En el segundo —más poetas que prosistas— no son tan constantes como los anteriores, porque obedecen a la inspiración y su tarea contribuye a la decoración de los «edificios».
En el tercero hallaríamos a los que han nacido para eso y conciben su tarea como una religión. Trabajan mirando al cielo. La obra adquiere verticalidad proyectando la escritura a otro mundo distinto del que conocemos a través de los sentidos. Más difíciles de leer; ajenos al gusto de los lectores a los que a veces dañan —como un médico que lastima para curar—, ya que no les importa transferir la carga de negatividad y sufrimiento que en ocasiones domina sus vidas; incapaces de distinguir la oscura claridad de su mundo interior y las demandas del público, las modas o los intereses editoriales. Escriben con su piel, en su piel, contra la piel y contra todo lo que no sea el mensaje revelado. Entre literatura y profecía, redactan a lomos de un caballo al que no interrumpen con espuelas u otros instrumentos destinados a herir la pureza de la creatividad permeable, conscientes de que los textos «son dictados» desde un más allá incomprensible. Estos genios no han adquirido el oficio porque el arte verdadero no se aprende, a diferencia de las profesiones. Esto podría recordarnos a Unamuno cuando decía que el lenguaje es la sangre del espíritu. La literatura debe hacerse con sangre, su médula es poesía, música, sonido; así, esta «religión» procedería del «oído de la mente», más agudo que el autor.

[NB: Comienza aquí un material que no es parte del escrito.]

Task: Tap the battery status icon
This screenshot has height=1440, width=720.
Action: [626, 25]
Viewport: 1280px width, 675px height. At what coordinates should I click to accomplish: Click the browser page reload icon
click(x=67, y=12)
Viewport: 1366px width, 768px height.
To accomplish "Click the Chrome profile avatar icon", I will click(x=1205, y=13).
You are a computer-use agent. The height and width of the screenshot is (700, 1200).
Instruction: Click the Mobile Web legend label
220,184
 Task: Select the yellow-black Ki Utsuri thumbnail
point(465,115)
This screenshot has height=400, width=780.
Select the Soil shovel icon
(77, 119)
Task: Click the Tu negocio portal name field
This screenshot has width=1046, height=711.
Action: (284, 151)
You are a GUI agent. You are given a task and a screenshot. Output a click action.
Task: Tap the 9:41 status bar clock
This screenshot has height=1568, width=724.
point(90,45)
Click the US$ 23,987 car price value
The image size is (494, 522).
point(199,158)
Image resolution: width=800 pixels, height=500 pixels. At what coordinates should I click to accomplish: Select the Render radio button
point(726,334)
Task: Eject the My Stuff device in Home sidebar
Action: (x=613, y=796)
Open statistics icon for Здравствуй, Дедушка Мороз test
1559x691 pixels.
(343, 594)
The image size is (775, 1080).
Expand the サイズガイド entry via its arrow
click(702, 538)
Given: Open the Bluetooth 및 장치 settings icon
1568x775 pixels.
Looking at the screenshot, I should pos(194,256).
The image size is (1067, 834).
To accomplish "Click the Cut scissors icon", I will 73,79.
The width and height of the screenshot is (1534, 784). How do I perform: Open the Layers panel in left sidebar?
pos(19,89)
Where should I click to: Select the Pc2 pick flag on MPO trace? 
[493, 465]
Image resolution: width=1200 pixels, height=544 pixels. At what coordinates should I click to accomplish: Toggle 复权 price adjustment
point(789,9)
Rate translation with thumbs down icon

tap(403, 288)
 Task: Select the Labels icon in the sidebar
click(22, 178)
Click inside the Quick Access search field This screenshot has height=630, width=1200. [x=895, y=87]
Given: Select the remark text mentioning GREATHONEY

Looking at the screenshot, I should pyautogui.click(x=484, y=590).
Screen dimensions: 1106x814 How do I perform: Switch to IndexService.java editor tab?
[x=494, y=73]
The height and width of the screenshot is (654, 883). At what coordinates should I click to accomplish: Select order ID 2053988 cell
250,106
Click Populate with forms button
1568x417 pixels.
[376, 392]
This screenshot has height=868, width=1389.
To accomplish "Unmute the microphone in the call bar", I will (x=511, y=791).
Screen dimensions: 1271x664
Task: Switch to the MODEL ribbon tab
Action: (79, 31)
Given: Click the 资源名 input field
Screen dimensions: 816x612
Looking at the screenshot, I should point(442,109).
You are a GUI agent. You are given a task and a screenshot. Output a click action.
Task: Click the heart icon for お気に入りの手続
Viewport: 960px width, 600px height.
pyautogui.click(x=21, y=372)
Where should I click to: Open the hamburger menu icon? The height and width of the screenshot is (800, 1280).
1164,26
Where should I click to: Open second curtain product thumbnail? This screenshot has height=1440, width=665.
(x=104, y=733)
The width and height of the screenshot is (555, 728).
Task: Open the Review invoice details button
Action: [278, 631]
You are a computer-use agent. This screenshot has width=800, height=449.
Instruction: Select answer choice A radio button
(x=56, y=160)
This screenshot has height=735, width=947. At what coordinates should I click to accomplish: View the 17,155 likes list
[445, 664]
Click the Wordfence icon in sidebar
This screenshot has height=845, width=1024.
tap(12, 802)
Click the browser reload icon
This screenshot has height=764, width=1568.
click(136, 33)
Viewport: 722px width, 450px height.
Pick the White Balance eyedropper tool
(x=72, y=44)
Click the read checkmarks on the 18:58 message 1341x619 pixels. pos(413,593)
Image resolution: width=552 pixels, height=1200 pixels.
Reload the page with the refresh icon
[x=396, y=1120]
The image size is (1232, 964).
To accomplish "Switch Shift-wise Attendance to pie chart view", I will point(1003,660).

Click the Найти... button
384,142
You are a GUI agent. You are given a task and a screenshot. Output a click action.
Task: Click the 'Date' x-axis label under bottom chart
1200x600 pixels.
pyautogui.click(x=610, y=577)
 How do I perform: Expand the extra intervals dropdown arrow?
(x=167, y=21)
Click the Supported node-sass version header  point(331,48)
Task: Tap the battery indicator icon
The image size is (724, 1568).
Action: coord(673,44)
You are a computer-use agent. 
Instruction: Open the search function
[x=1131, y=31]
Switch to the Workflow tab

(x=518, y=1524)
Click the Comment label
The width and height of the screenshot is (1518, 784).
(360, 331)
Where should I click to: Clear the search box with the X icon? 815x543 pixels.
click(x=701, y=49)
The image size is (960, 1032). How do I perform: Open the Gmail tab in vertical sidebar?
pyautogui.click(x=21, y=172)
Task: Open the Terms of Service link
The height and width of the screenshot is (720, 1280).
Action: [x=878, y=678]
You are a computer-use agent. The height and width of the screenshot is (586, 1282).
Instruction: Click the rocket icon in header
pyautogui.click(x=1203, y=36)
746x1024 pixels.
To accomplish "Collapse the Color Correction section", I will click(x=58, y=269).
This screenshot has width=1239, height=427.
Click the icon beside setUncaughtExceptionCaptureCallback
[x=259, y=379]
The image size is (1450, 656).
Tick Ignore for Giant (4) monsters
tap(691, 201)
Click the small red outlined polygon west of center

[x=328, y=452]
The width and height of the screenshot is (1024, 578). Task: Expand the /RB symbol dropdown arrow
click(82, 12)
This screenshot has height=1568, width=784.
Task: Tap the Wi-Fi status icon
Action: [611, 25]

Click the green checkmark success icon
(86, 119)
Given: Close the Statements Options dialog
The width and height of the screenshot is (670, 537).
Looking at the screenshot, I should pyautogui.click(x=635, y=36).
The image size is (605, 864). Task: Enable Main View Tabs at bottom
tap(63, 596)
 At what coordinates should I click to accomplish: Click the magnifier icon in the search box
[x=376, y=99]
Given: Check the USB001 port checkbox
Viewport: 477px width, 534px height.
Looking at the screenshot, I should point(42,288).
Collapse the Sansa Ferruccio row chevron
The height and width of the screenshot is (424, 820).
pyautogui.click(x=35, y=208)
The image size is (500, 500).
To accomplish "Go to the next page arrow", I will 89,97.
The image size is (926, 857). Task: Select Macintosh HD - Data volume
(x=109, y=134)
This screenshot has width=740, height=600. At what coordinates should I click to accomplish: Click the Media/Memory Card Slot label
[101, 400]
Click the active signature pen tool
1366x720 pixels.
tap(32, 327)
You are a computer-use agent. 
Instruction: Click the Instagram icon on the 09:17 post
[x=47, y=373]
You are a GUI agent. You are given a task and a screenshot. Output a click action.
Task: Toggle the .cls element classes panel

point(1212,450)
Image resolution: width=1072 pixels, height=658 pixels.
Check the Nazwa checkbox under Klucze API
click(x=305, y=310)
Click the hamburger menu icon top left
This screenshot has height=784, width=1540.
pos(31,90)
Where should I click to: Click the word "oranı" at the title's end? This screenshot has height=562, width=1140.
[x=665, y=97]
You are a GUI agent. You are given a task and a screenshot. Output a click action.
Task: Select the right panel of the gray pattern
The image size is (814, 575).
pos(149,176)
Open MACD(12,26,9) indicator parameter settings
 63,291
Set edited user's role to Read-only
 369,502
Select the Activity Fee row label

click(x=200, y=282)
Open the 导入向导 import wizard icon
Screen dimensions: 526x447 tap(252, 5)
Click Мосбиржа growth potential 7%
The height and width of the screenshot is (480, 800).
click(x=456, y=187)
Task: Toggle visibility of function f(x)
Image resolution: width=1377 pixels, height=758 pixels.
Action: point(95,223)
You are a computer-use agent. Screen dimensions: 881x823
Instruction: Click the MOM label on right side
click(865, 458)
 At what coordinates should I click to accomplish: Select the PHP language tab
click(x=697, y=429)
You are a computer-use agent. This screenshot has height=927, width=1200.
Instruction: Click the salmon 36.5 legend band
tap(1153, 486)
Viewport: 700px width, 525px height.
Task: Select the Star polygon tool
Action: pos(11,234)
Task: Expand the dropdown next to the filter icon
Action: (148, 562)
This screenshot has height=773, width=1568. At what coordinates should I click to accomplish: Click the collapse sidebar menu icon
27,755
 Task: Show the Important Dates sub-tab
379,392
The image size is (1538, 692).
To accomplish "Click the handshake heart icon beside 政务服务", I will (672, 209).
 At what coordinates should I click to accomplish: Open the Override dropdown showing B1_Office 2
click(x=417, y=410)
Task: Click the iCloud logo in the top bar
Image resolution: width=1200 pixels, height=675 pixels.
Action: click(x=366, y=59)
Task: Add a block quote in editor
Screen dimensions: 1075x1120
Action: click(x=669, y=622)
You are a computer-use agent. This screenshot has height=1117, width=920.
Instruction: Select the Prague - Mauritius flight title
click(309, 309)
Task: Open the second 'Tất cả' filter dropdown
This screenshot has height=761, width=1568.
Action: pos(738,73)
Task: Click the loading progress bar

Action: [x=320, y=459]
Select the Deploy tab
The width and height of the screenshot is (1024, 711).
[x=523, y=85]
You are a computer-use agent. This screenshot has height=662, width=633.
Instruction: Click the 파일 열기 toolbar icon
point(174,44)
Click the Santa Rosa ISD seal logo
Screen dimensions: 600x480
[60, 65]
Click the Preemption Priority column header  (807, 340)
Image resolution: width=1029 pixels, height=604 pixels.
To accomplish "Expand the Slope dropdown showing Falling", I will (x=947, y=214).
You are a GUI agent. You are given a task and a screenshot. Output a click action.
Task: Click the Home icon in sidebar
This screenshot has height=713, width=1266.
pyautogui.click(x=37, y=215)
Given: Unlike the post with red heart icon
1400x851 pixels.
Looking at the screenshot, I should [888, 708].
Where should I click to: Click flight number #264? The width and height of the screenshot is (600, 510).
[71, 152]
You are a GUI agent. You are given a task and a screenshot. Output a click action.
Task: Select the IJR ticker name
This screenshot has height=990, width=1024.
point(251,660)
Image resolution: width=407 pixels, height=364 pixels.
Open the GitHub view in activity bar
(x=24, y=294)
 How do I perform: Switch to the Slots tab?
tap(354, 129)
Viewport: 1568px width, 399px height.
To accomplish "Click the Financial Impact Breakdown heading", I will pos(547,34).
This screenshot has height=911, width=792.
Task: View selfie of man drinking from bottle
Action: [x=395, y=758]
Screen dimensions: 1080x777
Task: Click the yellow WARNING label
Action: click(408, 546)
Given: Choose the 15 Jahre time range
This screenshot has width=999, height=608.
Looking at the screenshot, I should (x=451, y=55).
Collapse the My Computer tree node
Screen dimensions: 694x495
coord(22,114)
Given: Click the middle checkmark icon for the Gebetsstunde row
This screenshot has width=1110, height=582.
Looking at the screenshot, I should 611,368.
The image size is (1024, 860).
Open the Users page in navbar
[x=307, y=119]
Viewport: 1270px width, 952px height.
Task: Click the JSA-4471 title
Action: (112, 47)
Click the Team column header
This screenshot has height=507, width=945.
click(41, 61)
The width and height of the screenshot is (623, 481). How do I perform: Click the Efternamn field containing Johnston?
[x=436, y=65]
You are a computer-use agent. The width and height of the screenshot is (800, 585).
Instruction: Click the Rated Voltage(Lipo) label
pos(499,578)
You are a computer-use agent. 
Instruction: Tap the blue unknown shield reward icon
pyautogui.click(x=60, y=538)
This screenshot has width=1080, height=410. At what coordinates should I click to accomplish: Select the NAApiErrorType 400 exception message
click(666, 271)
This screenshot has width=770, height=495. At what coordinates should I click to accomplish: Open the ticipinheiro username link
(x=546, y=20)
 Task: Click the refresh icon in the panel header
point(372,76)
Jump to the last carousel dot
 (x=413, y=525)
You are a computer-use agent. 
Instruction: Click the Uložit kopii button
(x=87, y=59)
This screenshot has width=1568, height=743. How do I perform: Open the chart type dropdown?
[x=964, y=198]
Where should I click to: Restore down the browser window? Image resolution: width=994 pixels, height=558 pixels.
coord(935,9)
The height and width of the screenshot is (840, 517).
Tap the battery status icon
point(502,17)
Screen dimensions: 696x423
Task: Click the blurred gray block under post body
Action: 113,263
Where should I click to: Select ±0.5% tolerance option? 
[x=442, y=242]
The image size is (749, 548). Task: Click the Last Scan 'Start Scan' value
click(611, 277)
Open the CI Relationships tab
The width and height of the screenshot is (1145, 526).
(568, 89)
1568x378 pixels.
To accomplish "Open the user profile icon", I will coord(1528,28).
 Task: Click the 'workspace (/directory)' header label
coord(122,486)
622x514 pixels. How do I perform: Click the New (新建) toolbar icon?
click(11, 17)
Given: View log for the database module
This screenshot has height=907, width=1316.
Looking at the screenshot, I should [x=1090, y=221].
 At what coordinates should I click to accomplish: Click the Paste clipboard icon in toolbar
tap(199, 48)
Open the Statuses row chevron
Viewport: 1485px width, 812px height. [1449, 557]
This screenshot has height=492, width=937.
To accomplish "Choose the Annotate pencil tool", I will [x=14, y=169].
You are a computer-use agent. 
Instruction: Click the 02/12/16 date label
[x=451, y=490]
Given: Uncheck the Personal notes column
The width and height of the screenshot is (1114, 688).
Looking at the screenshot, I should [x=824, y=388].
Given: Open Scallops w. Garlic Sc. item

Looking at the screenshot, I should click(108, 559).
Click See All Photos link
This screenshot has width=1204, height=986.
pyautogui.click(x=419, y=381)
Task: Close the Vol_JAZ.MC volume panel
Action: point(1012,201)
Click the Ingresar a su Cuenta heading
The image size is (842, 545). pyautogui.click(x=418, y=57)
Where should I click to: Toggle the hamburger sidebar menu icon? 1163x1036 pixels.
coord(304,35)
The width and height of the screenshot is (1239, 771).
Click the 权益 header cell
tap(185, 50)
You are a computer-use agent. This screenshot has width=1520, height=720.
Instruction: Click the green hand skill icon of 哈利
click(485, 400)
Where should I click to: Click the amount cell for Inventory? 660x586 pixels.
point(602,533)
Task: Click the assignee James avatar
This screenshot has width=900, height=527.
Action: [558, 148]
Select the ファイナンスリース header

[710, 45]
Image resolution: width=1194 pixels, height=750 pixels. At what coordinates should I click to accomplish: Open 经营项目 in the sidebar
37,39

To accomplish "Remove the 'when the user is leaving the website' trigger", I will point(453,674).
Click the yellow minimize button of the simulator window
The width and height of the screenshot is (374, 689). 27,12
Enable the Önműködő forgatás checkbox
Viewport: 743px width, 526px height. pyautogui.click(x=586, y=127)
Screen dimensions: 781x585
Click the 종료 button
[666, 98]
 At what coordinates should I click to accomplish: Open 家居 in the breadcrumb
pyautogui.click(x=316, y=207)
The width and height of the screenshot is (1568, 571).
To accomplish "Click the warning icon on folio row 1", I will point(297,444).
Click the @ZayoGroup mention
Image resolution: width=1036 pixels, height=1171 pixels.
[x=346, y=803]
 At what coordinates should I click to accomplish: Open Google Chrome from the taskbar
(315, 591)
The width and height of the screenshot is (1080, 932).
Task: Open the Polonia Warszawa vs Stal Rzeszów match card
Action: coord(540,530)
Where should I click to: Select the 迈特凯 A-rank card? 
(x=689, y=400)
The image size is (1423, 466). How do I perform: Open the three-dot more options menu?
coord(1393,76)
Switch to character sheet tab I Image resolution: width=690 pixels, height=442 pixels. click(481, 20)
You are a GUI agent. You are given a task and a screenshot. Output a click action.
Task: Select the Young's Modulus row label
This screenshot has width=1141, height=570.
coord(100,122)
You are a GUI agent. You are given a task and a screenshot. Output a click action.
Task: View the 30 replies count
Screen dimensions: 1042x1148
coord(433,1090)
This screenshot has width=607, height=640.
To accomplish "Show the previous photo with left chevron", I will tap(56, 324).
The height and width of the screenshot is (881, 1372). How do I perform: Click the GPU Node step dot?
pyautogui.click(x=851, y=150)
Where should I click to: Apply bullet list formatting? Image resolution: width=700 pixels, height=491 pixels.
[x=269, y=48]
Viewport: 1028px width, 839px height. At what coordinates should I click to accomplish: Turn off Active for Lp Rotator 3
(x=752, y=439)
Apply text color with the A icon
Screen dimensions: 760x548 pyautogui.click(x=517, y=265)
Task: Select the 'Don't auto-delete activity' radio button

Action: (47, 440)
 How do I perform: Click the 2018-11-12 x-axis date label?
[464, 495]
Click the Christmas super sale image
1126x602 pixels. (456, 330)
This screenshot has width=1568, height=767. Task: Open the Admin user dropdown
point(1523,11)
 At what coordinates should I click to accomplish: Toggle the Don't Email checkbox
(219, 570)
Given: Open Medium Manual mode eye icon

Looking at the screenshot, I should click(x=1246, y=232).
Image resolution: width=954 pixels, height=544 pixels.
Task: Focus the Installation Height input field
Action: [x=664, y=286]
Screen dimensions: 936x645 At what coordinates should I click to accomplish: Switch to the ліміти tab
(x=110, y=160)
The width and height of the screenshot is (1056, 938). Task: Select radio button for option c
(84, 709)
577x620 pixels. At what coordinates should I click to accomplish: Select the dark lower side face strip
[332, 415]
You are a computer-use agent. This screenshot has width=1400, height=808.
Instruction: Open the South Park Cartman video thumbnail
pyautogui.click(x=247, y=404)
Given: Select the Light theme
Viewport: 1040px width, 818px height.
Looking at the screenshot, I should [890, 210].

Los obreros han construido la ciudadela, los poetas la han decorado y los «santos» llegan de visita, paladean la incomprensión de todos y reciben la gracia de un Dios sordo al que le oramos implorando que nos saque del desierto y no lo hace. Mientras, envía profetas disfrazados de hombres y mujeres descalzos, huidizos, para que donen sus textos en bandejas y se desangren en una existencia que padece sin descanso la línea divisoria entre la vida y la muerte: abismo desde el que podrían descender destellos de belleza y gotas de ternura.